2
votes

Here is a subset of the language I want to parse:

  • A program consists of statements
  • A statement is an assignment: A = "b"
  • Assignment's left side is an identifier (all caps)
  • Assignment's right side is a string enclosed by quotation marks
  • A string supports string interpolation by inserting a bracket-enclosed identifier (A = "b[C]d")

So far this is straight forward enough. Here is what works:

Lexer:

lexer grammar string_testLexer;

STRING_START: '"' -> pushMode(STRING);
WS: [ \t\r\n]+  -> skip ;
ID: [A-Z]+;
EQ: '=';

mode STRING;

VAR_START: '[' -> pushMode(INTERPOLATION);
DOUBLE_QUOTE_INSIDE: '"' -> popMode;
REGULAR_STRING_INSIDE: ~('"'|'[')+;


mode INTERPOLATION;
ID_INSIDE: [A-Z]+;
CLOSE_BRACKET_INSIDE: ']' -> popMode;

Parser:

parser grammar string_testParser;

options { tokenVocab=string_testLexer; }

mainz: stat *;
stat: ID EQ string;

string: STRING_START string_part* DOUBLE_QUOTE_INSIDE;
string_part: interpolated_var | REGULAR_STRING_INSIDE;
interpolated_var: VAR_START ID_INSIDE CLOSE_BRACKET_INSIDE;

So far so good. However there is one more language feature:

  • if there is no valid identifier (that is all caps) in the brackets, treat as normal string.

Eg:

A = "hello" => "hello"
B = "h[A]a" => "h", A, "a"
C="h [A] a" => "h ", A, " a"
D="h [A][V] a" => "h ", A, V, " a"
E = "h [A] [V] a" => "h ", A, " ", V, " a"
F = "h [aVd] a" => "h [aVd] a"
G = "h [Va][VC] a" => "h [Va]", VC, " a"
H = "h [V][][ff[Z]" => "h ", V, "[][ff", Z

I tried to replace REGULAR_STRING_INSIDE: ~('"'|'[')+; With just REGULAR_STRING_INSIDE: ~('"')+;, but that does not work in ANTLR. It results in matching all the lines above as strings.

Since in ANTLR4 there is no backtracking to enable I'm not sure how to overcome this and tell ANTLR that if it did not match the interpolated_var rule it should go ahead and match REGULAR_STRING_INSIDE instead, it seems to always chose the latter.

== Given problem 1 ==
Update the listing from its first line through the line containing "The height and": write those lines out again with "Align right" changed to "Align center" and nothing else altered.

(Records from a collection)
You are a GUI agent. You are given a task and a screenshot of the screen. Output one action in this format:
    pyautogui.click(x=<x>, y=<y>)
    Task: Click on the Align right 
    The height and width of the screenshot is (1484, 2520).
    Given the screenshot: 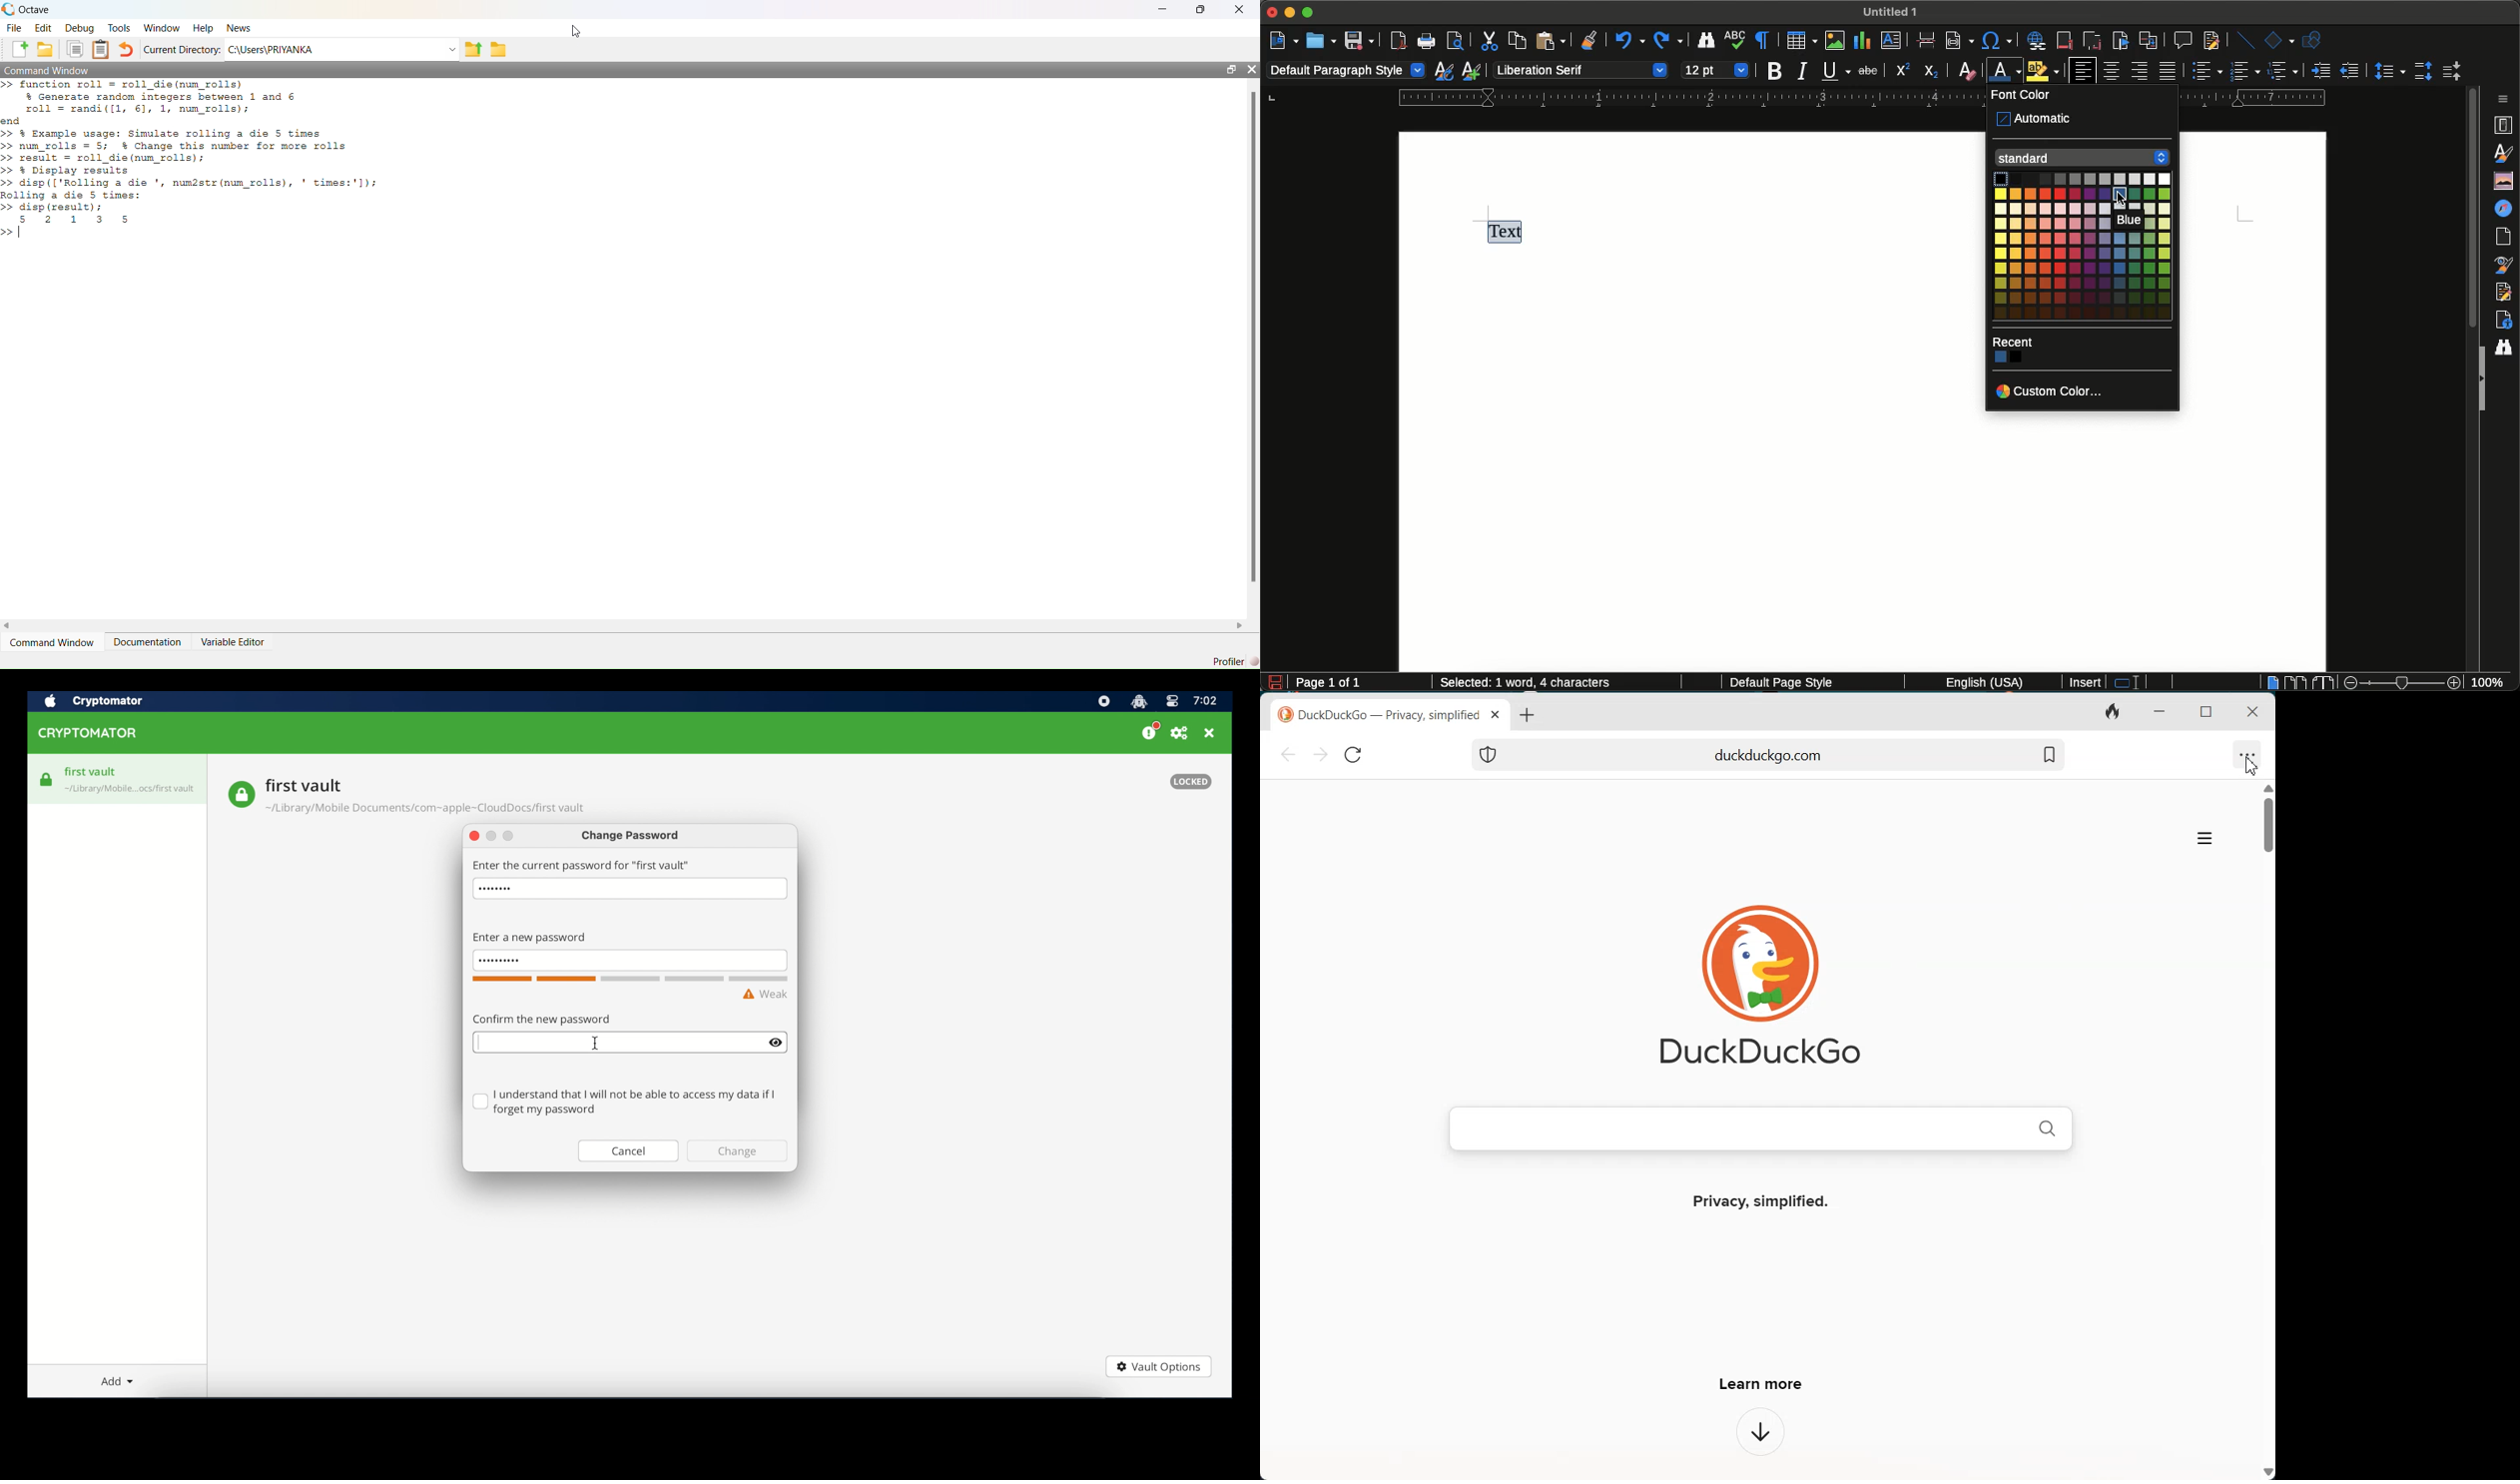 What is the action you would take?
    pyautogui.click(x=2139, y=72)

== Given problem 2 ==
Go on with the post about handling string interpolation in an ANTLR grammar, starting after its final sentence.

== Exercise answer 1 ==
You are a GUI agent. You are given a task and a screenshot of the screen. Output one action in this format:
    pyautogui.click(x=<x>, y=<y>)
    Task: Click on the Align center 
    The height and width of the screenshot is (1484, 2520).

== Exercise answer 2 ==
I read that lexer always matches the longest token, so I tried to lift REGULAR_STRING_INSIDE and VAR_START as a parser rules, hoping that alternatives order in the parser will be honoured:

r: REGULAR_STRING_INSIDE
v: VAR_START

string: STRING_START string_part* DOUBLE_QUOTE_INSIDE;
string_part: v ID_INSIDE CLOSE_BRACKET_INSIDE | r;

That did not seem to make any difference at all.

I also read that antlr4 semantic predicates could help. But I have troubles coming up with the ones that needs to be applied in this case.

How do I modify this grammar above so that it can match both interpolated bits, or treat them as strings if they are malformed?

Test input:

A = "hello"
B = "h[A]a"
C="h [A] a"
D="h [A][V] a"
E = "h [A] [V] a"
F = "h [aVd] a"
G = "h [Va][VC] a"
H = "h [V][][ff[Z]"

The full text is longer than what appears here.